Si tu veux devenir riche, prépare-toi à déposer sur « l’autel de la richesse » une vie de dur labeur. Ton sentiment de justice et ton honneur doivent être sacrifiés. Cela exige de toi ta santé, ton sommeil et ta conscience, ta réputation, et même ton âme. Mais au milieu de tout cela, tu te jettes toi-même dans bien des tourments, et tu te fais haïr, parce que tu retiens ce qui devrait réjouir d’autres personnes. Dieu est riche, il possède le ciel et la terre, mais il nous a tout donné en disant : Tout vous appartient. Personne ne peut dire avec raison que telle ou telle chose est à moi, elle m’appartient. Même si nous avons un titre de propriété, nous ne sommes malgré tout que des intendants des moyens que Dieu nous a confiés. Et nous sommes des intendants infidèles si nous possédons des biens de ce monde et que nous voyons notre frère manquer du strict nécessaire sans lui apporter de l’aide. Il faudra bientôt quitter notre richesse et la remettre à d’autres. Que nous restera-t-il alors de tous les efforts que nous aurons faits pour acquérir de la richesse ? Nous l’avons amassée mais d’autres l’utilisent. Les héritiers se réjouissent en pensant au jour où nous mourrons. Là où est notre trésor, là sera aussi notre cœur. Et on entrera dans l’éternité le cœur rempli d’amour pour l’or que d’autres vont utiliser. Est-ce que ce n’est pas aussi vanité des vanités ?
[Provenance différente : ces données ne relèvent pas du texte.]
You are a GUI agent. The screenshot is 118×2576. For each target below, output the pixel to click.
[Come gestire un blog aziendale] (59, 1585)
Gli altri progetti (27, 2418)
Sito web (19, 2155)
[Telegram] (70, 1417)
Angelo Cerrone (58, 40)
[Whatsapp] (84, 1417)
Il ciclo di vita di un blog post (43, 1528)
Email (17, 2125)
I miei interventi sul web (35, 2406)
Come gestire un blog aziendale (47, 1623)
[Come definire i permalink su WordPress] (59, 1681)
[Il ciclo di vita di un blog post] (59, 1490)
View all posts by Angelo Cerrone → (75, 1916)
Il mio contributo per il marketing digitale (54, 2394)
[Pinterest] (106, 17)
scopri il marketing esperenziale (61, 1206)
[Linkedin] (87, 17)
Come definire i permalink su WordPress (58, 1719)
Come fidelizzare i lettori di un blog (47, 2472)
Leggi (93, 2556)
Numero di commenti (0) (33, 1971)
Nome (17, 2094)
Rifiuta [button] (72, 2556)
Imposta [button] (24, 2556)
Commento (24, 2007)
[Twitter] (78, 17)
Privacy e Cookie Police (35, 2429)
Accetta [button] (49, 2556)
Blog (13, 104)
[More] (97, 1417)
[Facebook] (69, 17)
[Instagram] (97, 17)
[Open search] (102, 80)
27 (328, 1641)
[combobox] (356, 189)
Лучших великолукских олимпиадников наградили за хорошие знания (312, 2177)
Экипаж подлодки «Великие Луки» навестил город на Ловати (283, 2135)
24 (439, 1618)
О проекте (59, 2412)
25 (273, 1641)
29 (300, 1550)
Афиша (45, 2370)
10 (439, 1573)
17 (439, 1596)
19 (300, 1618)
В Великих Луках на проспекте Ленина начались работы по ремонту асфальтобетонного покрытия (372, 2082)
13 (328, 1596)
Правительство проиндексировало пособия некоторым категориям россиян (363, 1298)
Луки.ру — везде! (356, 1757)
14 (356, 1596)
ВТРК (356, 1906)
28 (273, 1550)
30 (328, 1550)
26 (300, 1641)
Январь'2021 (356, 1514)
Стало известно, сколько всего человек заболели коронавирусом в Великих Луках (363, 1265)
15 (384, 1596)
N’ayons donc pas en vue les choses visibles, mais appliquons-nous plutôt à amasser des trésors là où la teigne et la rouille ne détruisent pas et où les voleurs ne percent ni ne dérobent. Trésors éternels et précieux ! N’oublie donc pas de partager et de faire du bien, car de tels sacrifices sont agréables à Dieu et nous sauvent de l’esprit d’avarice, qui peut aller jusqu’à faire mourir de faim ses victimes, alors qu’elles ont assez d’argent pour entretenir la population de tout un village. Mais combien cela rend l’avare lâche et ridicule ! Humainement parlant, il devient un insensé, mais il est vrai qu’il devient riche, et au beau milieu de sa richesse, il est lamentablement pauvre, si bien qu’il se réjouirait certainement beaucoup s’il pouvait avoir les deux petites pièces de la veuve.

C’est pourquoi engage à temps le combat contre la recherche éperdue de la richesse et contre l’esprit d’avarice, car ces deux vices sont étroitement apparentés.